As is well known by those skilled in the art, large electric fields occur near the drain when a MOS transistor is operating in a saturated condition, thereby creating hot-carriers. These hot-carriers cause unacceptable performance degradation in MOS devices built with conventional drain structures when channel lengths are short. To remedy this problem, alternative drain structures such as lightly doped drain (LDD) structures have been developed. Lightly doped drains absorb some of the potential energy into the drain and thus reduce the electric field intensity.

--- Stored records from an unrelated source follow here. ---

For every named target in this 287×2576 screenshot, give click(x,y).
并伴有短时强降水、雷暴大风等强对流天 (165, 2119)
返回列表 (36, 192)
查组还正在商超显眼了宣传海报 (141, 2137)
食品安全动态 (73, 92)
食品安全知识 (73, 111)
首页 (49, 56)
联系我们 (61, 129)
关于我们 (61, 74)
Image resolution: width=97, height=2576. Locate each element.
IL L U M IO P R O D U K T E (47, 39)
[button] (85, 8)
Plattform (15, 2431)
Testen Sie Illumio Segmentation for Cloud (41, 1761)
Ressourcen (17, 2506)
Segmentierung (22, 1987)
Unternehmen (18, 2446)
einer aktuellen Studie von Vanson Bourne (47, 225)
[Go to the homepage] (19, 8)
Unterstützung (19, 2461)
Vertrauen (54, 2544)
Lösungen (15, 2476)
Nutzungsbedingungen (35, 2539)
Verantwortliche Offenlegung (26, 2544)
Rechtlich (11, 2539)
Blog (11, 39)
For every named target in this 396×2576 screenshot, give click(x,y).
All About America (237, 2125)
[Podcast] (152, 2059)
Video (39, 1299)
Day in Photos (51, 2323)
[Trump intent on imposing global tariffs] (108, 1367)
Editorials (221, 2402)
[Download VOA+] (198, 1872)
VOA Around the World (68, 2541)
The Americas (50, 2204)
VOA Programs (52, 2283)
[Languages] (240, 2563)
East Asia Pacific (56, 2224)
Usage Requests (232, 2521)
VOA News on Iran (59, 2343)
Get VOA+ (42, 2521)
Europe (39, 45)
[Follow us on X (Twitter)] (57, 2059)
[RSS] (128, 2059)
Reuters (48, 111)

In a typical LDD structure, the drain is formed by two implants as illustrated in prior art FIGS. 1a and 1b. One implant, as illustrated in FIG. 1a, forms LDD regions 12 and 14 which are self-aligned to the gate electrode 16. A second implant, as illustrated in FIG. 1b, forms the source/drain regions 18 and 20 which are self-aligned to the gate electrode 16 on which two oxide sidewall spacers 22 are formed. The purpose of the first implant (a lightly doped implant) is to form a lightly doped section of the drain at the edge near the channel 24. The intensity of the electric field is reduced by about thirty to forty percent using this structure because the voltage drop is shared by the drain and the channel. In a typical non-LDD drain structure, almost the entire voltage drop occurs across the lightly doped channel region of the drain. A heavier dose is removed from the channel in an LDD structure than in a conventional transistor structure; therefore the heavily doped region of the drain can be deeper without impacting device operation. The increased junction depth lowers the sheet resistance and the contact resistance of the drain.
It is always desirable to increase the speed of transistors. One factor that limits a transistor's speed is the Miller capacitance, one major component of which is the drain-gate overlap capacitance. Consequently, if it would be desirable to minimize or even to eliminate a gate-to-drain overlap capacitance of a structure, a speed of the transistor speed can be increased.